The Problem: Data to be Extracted
The folder contained 323 pages of tables with thousands of rows of archaeological data describing sherds (fragments of ceramics). Each record included Spanish alphanumeric fields, such as where it was found, depth, vessel part, site location, and estimated time period. The student’s goal was simply to avoid manually typing thousands of entries into a spreadsheet over the next three months.


My Initial Approaches
The initial idea I had was straightforward: I could use OCR to convert the scanned tables into CSV files for analysis in tools like Excel or R.
In practice, this approach turned out to be a “worst-case” OCR scenario. The tables were dense with numbers, the layouts were complex, and the scans included issues like page warping and blur. Traditional OCR tools (including Tesseract) struggled to “recognize” the text and early “generative AI” approaches weren’t reliably any better. The most common outputs I achieved were “empty cells,” “misaligned values,” or records split across rows and columns.
Even after I tried other tools (including Adobe Reader OCR, ChatGPT, and hybrid methods), none of the options were reliable enough to scale across the full set of pages. I also tested a few niche, commercial web-hosted tools, none of which were of sufficient quality nor affordable given the high volume of content.
I noticed, however, among those early attempts, ChatGPT 5.1 produced the strongest single result, an example of which is shown below:


Emerging Vision-Large Language Model OCR Tools
Over the last four months, OCR tools based on vision-large language models have advanced rapidly, with multiple new systems appearing in a short time. I had set this problem aside, but recently came across olmOCR2, an open-source vision-language model trained specifically for OCR tasks.
Unlike earlier tools that leaned heavily on linguistic prediction, these newer tools behave more like robust visual recognizers. That matters a lot when the content is mostly numbers and structured tables. Here are two examples of conversions produced by olmOCR-2:


You may notice an apparent discrepancy in the “Cuadro” cell: the scan looks like “E14 518”, while the OCR output reads “E14 S18.” In this case, the correct value is “E14 S18,” which becomes clear when checking subsequent tables.
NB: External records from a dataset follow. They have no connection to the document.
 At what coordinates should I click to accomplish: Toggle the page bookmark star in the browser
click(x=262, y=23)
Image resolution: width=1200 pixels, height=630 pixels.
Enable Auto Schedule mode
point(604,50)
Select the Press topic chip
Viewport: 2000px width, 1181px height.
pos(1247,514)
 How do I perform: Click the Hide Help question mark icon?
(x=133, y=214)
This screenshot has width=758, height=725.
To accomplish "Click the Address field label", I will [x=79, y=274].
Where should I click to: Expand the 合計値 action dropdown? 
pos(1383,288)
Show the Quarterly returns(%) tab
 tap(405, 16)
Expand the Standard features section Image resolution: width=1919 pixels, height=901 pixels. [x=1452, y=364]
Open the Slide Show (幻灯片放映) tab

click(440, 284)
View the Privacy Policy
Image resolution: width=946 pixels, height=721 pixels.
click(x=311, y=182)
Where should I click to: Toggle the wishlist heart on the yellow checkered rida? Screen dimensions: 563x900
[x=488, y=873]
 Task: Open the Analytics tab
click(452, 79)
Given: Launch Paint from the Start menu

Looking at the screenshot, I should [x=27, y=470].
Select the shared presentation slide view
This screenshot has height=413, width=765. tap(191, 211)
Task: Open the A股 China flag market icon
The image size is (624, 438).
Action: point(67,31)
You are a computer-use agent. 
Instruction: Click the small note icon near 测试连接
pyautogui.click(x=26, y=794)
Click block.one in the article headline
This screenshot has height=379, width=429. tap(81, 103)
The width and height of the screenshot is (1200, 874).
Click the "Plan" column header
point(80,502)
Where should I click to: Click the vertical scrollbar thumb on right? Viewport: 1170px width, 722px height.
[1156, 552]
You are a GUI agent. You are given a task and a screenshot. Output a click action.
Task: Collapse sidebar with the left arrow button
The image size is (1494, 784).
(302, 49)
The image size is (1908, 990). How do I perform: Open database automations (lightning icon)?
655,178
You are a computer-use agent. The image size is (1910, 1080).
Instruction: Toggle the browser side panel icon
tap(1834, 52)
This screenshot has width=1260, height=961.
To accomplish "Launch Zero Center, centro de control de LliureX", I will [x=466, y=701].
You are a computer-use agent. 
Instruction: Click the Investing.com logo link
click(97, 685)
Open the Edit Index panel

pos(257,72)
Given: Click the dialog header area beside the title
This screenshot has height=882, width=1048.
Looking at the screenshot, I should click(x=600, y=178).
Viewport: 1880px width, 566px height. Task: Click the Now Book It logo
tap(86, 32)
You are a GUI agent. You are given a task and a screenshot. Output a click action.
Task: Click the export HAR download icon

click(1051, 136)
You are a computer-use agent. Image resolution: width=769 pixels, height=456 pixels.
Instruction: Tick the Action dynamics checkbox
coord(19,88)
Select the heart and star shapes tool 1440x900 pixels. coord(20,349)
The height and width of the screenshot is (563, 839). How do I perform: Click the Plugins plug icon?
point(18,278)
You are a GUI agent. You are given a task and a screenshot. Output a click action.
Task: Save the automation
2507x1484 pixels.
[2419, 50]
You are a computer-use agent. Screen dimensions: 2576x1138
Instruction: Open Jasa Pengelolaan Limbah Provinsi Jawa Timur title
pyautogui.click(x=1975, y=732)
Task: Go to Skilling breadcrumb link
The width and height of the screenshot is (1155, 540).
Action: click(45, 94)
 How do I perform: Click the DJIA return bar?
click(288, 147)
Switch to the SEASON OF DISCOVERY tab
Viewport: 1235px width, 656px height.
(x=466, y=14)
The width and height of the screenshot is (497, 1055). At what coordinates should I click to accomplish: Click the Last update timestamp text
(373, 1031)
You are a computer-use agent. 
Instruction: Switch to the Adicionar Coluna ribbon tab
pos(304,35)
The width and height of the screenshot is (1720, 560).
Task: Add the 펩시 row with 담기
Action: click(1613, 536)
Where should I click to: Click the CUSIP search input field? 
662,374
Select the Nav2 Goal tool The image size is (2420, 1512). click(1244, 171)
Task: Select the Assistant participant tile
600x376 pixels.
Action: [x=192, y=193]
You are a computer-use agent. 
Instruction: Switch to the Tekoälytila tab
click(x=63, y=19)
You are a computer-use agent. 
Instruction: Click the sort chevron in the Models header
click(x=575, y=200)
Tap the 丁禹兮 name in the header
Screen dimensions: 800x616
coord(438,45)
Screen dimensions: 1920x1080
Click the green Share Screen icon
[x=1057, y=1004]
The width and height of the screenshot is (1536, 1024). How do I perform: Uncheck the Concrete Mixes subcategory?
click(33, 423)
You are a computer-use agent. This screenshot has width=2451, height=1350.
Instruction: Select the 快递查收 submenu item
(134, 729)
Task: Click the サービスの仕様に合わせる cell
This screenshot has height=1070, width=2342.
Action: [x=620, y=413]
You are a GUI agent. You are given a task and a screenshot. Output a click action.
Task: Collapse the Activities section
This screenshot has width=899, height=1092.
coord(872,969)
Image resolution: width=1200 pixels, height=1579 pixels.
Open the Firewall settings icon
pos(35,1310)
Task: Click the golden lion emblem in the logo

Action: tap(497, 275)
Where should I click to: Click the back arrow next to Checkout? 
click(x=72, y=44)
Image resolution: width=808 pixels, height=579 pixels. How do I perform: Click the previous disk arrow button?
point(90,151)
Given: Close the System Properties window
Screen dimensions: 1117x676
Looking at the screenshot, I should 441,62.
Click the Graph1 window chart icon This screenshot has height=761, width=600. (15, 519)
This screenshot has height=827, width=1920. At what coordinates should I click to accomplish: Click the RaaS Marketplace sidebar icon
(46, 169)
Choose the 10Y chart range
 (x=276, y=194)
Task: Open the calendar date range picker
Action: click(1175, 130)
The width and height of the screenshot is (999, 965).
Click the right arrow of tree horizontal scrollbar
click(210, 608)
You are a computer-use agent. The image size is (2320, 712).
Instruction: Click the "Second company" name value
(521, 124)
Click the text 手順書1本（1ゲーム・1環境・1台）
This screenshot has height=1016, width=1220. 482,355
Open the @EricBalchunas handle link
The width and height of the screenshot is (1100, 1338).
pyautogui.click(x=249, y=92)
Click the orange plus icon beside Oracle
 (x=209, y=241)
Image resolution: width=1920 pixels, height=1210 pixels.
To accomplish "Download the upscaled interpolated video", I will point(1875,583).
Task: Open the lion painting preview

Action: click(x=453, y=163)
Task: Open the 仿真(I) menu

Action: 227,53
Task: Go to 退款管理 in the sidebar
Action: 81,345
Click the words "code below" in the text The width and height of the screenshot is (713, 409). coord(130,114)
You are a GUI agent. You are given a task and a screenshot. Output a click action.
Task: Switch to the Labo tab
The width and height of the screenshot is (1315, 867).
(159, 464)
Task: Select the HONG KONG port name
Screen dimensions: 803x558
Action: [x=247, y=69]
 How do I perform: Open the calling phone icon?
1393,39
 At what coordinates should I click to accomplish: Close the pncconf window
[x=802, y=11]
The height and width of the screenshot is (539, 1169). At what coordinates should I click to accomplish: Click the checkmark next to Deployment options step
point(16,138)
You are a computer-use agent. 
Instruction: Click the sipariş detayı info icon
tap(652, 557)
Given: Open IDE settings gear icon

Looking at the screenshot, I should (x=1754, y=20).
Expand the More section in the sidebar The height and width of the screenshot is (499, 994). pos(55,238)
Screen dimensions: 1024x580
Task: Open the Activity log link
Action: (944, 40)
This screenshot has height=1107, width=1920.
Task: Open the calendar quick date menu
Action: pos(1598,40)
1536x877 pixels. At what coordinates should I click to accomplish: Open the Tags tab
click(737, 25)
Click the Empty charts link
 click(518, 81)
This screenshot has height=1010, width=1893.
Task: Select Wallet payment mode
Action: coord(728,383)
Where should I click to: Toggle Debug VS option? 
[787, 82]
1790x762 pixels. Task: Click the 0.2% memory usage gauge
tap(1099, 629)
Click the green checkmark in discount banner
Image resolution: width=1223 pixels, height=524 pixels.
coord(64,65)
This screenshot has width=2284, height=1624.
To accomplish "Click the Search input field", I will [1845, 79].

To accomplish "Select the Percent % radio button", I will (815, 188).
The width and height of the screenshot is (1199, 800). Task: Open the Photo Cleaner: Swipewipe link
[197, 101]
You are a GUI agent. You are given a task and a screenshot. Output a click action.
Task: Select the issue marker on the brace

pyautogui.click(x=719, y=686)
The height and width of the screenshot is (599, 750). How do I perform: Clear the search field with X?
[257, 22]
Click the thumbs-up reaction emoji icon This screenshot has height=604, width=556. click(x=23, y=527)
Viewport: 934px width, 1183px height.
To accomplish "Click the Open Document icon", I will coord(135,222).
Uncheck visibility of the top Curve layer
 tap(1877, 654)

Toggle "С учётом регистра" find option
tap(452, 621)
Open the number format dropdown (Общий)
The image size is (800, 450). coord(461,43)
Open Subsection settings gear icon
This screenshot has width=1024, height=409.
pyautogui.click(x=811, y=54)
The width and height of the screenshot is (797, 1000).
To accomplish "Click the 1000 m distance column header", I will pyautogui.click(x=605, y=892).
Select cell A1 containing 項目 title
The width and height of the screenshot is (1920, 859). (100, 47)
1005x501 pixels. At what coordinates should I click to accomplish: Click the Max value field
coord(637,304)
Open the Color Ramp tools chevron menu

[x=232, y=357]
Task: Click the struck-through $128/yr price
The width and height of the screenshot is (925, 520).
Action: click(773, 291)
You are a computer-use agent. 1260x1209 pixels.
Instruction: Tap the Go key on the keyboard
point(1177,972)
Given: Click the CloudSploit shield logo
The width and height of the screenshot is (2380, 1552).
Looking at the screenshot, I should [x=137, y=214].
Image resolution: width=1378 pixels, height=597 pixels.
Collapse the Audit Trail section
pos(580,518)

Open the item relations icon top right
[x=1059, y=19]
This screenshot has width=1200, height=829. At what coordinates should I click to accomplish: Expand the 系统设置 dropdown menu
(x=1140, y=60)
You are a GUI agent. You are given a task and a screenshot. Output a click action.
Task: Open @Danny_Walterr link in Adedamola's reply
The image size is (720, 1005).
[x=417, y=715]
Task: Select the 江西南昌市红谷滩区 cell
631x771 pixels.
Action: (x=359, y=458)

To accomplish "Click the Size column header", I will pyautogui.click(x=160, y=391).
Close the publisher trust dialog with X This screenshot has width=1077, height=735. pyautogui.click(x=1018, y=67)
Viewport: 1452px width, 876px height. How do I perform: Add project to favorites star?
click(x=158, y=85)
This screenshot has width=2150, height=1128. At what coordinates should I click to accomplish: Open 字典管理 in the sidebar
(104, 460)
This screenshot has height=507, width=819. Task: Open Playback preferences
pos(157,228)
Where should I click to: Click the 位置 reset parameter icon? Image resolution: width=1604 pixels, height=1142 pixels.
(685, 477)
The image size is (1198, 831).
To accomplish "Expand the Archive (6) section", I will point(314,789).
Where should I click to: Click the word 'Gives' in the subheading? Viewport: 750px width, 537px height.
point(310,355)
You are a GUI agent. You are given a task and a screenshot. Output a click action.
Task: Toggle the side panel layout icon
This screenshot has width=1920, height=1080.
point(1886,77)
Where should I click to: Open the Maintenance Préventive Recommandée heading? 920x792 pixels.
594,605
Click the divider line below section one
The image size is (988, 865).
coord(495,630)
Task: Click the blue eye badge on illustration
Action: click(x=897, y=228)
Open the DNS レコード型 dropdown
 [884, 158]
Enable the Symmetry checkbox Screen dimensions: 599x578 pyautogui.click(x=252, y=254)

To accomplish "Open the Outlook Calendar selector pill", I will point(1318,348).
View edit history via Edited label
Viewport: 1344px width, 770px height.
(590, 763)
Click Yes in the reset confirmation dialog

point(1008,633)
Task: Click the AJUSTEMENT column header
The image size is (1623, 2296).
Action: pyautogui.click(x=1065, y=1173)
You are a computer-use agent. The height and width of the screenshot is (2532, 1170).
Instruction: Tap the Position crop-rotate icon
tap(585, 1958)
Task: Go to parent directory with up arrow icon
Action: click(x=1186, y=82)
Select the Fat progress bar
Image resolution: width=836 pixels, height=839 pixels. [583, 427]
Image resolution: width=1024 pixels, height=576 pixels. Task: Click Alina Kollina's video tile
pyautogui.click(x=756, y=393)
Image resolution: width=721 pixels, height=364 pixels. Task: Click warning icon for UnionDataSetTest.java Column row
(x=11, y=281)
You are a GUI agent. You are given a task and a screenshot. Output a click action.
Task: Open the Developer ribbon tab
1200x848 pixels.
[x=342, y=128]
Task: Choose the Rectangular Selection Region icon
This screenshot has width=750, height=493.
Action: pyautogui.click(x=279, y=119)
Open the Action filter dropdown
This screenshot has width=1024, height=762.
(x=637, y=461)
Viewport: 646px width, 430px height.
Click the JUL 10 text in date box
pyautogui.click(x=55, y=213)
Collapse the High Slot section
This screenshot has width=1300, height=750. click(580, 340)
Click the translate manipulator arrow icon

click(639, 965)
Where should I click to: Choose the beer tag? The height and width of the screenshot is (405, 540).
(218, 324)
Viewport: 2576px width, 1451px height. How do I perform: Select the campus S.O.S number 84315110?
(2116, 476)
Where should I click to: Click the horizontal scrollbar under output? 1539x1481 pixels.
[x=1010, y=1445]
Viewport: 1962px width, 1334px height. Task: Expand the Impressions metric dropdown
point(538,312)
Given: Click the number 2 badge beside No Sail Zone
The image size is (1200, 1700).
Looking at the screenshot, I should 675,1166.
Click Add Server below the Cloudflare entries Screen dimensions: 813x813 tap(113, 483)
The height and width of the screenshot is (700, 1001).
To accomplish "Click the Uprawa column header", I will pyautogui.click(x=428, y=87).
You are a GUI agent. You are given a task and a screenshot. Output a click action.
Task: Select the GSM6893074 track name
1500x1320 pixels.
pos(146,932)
The “5” versus “S” ambiguity is also a useful example, because it shows the model correctly identifying characters that a human might easily misread when transcribing quickly.
We now had a tool (and surely more to come) at our disposal that can convert these documents into usable data efficiently and accurately, at a reasonable speed and cost.
Why this matters to libraries, archives, and researchers
Tabular data exists everywhere — academic publications, censuses, ledgers, and raw datasets like this ceramics collection. For years, much of it has been “digitized” only in the weakest sense: scanned and viewable, but not usable as data without huge manual effort.
There are vast amounts of tabular data locked on paper in our archives that might not (yet) have a digital life. The more we can unlock this data, the more rich (and accurate) we can make our historical models.
Because the tools I’m using are open source, it is making it easier for folks like me to adapt them to the specific needs of students or organizations. We now have models that can convert scanned tables into usable structured data far more effectively than was realistic even a few months ago.
Additional Tools
Other vision-language OCR tools, including HunyuanOCR and Chandra OCR, are also producing similarly impressive results. They follow the same general direction as olmOCR-2 but differ in training and output formats. Hunyuan can also include coordinates for each element, though the reliability of those coordinates remains to be proven.
Conclusion
The advancements in using vision-language OCR is unlocking data that have long been inaccessible to researchers. By reducing reliance on linguistic prediction and improving recognition of both numeric data and layout, these models are making it far easier to convert scanned tables into common formats like Markdown tables and CSV. Through the Digital Alliance of Canada and Research Computing Services UVic researchers can access the compute needed to do this without having to buy or procure their own GPUs.
The Kula: Library Futures Academy is actively exploring cutting edge technologies that will enable new discoveries across various fields though its Kula Graduate Fellowship Program, which employs computer science students like me. Whether you’re a student, a faculty member, or an independent researcher, we are excited to help you unlock the potential of historical or born-analogue data.